★★☆☆☆

<Review by: Sailesh Ghelani>

Directed by Christian Ditter. Starring Lily Collins, Sam Claflin, Christian Cooke, Jaime Winstone, Suki Waterhouse, Tamsin Egerton, Jamie Beamish, Lorcan Cranitch, Ger Ryan

Sadly,  there’s only one film this Valentine’s season and of such poor quality that you’re better off going back to some of the romantic classics (listed below).

 

Romantic movies are ever so popular. Remember the ones with Hugh Grant in them? And Love, Actually? And all those American romantic movies with Julia Roberts are classics too. Shame we don’t have actors of that calibre anymore nor stories that can get us all warm and fuzzy inside. Instead we have to deal with all this horrible ‘young adult fiction’ stuff and ‘based on true stories’ or ‘based on the book by so-and-so crappy author out to make movie money by selling their souls’.

Lily Collins is no Andy MacDowell and Sam Claflin is no Hugh Grant, that’s for sure. Though Claflin talks a bit like good ol’ Hugh he lacks the light-hearted brilliance of the man. And Collins is just well, bland.

 

In Love, Rosie, the two are childhood best friends in a small town in the UK – Rosie Dunne (Lily Collins) and Alex Stewart (Sam Claflin) – who love each other deeply and do all the right things together but somehow never have the guts to go on a date. Hard to believe in this day and age. So Alex goes off to Boston to learn medicine and he thinks Rosie will join him soon but she has a baby from another guy who runs off. Alex eventually finds out but he already has a girlfriend and they live different lives now.

And… I’ve gone blank all of a sudden. Well something happens and Alex is single but then Rosie’s runaway father-of-her-daughter Greg (Christian Cooke) returns and then I think Alex finds someone to live a perfect life with in Boston and then Rosie marries Greg. Alex has problems with his new girlfriend and then a pregnancy is announced but then Alex leaves his psycho girlfriend but Rosie… I’m sorry I’ve actually truly lost the train of the plot. Well suffice it to say that they keep ‘missing each other’ in an absolutely ridiculous flip-flop that makes this film of 100 minutes seem much longer.

- PROVIDED INFORMATION:

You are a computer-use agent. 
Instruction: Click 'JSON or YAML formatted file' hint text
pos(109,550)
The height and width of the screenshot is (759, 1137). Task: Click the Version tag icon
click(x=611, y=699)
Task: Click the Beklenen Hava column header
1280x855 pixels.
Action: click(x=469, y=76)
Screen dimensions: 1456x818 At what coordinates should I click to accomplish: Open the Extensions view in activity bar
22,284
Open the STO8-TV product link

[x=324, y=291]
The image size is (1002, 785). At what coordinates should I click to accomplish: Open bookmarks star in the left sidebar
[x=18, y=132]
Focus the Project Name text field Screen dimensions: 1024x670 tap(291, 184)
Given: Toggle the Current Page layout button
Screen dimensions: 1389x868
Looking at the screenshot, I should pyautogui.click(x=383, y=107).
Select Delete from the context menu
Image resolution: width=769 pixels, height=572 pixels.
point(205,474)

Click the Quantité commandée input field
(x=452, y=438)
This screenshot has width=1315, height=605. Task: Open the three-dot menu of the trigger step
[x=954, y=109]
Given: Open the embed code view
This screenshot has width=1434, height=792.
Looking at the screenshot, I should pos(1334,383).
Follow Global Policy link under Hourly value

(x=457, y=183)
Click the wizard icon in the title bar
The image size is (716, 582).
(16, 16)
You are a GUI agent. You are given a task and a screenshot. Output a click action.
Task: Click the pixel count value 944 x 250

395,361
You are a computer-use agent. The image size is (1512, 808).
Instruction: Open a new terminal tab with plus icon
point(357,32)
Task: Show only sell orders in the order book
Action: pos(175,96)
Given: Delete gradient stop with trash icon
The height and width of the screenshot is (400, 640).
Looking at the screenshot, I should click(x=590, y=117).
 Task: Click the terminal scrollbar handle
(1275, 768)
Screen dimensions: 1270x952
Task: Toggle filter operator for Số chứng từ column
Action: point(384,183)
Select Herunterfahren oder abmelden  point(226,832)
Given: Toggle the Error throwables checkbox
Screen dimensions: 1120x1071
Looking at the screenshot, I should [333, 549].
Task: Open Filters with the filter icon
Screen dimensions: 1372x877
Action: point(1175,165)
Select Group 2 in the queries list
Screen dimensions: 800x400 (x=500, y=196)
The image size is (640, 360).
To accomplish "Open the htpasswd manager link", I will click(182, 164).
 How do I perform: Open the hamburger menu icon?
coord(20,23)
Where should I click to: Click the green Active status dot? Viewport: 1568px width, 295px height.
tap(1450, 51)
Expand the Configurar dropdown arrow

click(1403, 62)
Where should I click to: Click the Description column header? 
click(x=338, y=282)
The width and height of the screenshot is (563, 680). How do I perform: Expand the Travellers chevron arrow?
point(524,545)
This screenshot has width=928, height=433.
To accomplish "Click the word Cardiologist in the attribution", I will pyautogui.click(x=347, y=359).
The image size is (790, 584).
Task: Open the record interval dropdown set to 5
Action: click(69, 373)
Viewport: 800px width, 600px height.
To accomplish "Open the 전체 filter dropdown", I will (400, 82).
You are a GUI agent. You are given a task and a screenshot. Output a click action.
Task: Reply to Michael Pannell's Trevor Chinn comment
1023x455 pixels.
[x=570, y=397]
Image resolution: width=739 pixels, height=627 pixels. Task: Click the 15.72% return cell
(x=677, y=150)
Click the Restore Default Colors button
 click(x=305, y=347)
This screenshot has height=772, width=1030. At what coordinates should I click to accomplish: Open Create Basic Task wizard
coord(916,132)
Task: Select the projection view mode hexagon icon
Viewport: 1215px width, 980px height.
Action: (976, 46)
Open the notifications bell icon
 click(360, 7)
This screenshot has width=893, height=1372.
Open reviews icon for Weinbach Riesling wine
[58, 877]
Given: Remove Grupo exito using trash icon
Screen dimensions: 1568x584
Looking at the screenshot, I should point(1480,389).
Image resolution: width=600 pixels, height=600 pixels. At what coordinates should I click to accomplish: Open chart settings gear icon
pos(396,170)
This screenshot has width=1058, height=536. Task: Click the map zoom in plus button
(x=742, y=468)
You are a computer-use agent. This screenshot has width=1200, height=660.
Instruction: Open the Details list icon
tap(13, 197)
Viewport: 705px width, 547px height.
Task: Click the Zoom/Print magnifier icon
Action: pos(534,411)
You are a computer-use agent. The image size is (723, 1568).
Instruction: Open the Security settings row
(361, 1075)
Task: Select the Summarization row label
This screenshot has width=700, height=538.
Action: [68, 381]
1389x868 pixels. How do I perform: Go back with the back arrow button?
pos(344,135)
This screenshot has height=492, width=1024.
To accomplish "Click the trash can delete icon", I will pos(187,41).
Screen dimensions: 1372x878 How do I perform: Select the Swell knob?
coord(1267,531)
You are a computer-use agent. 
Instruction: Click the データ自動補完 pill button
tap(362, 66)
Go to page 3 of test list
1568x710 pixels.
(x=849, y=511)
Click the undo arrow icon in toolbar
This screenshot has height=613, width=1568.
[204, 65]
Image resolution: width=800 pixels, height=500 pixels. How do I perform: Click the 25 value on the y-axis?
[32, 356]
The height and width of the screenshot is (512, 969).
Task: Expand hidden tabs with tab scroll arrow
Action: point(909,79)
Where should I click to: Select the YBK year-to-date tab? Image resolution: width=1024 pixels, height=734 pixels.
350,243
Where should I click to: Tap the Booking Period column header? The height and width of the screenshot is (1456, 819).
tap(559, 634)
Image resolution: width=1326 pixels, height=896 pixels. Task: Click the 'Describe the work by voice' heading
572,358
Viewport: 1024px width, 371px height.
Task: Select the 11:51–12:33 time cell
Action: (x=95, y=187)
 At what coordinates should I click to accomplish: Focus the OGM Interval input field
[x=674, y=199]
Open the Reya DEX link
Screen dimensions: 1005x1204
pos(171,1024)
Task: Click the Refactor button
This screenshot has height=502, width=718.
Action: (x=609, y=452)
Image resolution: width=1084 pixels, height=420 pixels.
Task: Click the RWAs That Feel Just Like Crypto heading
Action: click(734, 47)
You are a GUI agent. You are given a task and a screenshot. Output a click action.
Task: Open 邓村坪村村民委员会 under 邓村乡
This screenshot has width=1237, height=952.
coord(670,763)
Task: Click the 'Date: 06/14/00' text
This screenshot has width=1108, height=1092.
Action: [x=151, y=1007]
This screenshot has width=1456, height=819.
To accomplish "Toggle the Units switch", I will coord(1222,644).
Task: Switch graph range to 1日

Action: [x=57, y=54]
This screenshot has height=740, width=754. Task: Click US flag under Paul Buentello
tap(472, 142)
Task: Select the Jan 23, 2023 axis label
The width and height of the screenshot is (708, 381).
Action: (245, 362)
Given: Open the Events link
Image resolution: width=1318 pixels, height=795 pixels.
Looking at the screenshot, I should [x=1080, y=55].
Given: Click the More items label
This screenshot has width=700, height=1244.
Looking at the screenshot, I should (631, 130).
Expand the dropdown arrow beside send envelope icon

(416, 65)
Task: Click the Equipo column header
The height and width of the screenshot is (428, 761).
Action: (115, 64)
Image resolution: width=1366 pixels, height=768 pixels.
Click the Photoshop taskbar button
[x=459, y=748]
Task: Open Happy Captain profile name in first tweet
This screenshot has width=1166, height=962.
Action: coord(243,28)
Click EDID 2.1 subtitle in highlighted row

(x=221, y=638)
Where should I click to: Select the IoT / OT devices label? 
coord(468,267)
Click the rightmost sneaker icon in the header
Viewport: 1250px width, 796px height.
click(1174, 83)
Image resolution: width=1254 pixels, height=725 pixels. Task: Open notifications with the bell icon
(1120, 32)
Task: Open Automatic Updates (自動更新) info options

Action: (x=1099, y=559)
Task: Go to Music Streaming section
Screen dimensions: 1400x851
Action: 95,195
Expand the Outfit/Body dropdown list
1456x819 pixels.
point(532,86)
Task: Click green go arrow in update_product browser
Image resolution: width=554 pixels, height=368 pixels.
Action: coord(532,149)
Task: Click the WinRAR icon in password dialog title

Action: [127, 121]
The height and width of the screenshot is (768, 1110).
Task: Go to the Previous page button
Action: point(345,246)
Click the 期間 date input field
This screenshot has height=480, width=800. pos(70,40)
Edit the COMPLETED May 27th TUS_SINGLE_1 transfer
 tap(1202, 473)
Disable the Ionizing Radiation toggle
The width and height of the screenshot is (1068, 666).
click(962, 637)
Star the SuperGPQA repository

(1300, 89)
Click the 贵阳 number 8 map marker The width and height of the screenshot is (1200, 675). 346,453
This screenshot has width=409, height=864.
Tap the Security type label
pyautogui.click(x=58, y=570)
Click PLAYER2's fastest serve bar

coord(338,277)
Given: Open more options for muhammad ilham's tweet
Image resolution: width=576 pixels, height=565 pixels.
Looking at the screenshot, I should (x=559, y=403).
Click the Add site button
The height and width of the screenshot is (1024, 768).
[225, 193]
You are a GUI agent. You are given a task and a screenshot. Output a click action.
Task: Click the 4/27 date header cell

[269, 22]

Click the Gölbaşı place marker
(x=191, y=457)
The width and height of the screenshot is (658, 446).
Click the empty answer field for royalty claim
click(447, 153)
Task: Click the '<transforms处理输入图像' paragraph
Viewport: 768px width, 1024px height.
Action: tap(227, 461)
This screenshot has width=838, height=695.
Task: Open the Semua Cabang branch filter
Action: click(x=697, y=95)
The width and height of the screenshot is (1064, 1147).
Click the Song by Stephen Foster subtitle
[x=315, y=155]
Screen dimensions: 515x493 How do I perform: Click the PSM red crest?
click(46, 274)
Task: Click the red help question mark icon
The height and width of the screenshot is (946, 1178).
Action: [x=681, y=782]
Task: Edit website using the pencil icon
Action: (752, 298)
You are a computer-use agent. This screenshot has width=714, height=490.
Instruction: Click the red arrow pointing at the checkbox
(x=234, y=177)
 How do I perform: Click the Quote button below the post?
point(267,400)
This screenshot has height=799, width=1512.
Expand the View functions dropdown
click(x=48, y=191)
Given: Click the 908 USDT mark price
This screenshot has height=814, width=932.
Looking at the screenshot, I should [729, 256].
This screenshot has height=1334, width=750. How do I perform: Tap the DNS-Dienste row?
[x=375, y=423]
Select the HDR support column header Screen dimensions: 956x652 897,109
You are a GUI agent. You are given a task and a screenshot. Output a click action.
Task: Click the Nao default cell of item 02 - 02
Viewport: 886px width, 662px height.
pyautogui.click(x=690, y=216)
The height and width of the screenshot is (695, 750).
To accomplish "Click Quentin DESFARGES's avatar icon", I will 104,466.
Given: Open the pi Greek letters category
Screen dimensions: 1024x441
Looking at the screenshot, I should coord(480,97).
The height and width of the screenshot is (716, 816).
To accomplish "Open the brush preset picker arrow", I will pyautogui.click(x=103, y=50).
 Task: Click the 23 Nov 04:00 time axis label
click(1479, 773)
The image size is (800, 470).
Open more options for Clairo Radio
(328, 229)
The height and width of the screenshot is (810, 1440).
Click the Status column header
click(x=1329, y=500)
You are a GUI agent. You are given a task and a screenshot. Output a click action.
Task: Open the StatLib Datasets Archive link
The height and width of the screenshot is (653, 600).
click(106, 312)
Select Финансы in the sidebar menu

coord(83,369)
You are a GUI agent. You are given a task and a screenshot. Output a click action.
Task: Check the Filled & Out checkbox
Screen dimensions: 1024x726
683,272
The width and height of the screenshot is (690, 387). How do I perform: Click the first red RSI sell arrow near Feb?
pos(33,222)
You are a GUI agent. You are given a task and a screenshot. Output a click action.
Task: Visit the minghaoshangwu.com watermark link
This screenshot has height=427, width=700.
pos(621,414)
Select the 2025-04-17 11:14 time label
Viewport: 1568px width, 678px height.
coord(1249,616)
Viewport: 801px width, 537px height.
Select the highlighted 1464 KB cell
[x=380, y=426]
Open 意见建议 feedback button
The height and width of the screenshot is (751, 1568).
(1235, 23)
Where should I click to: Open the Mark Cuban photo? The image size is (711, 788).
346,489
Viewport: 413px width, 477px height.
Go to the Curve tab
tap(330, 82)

- TO DO:
1. Answer these questions from the review of Love, Rosie:
(a) Who directed the film?
(b) Where does Alex go to study medicine?
(c) How long is the film?
2. Continue the review of Love, Rosie after its final sentence.
The listing is separate material and has no connection to the review.

- RESPONSES FOR EACH TASK:
1.
(a) Christian Ditter
(b) Boston
(c) 100 minutes

2.
After a while you’re just like ‘fuck it’ why do they even bother. There’s very little chemistry between the two characters anyway and this is not a love story that makes you go ‘aww’. You’re not rooting for either of them to get together. You’re just wondering how on earth they can be so stupid and choose such awful partners time after time. If anything this film shows us that relationships are far from lovely and romance is all but dead. The anti-climactic ending is proof of this.

Neither of the leads has enough charm nor presence to entice you to watch the movie without heaving big sighs of boredom. Only Rosie’s best friend Ruby (Jaime Winstone) manages to make the proceedings bubbly enough to watch with her bright red hair and enthusiasm. She’d have made a much more interesting lead. And sure the Brit accents with some witty line here or there do give you a bit of a chuckle but that soon wears thin.

 

As it is you’d be better off watching one of the good ol’ classics for Valentine’s day: My Best Friend’s Wedding, Four Weddings and a Funeral, Pretty Woman, Notting Hill, City of Angels, You’ve Got Mail, Sleepless In Seattle, If Only, The Lake House, Serendipity, Runaway Bride, Love Actually and Ghost. And recently, there was this Brit Rom-Com I really enjoyed called About Time, which you could snuggle up with as well. 

 

PS: The soundtrack of the film has some nice old songs but unfortunately they don’t synch up with what you’re watching on screen in any meaningful way.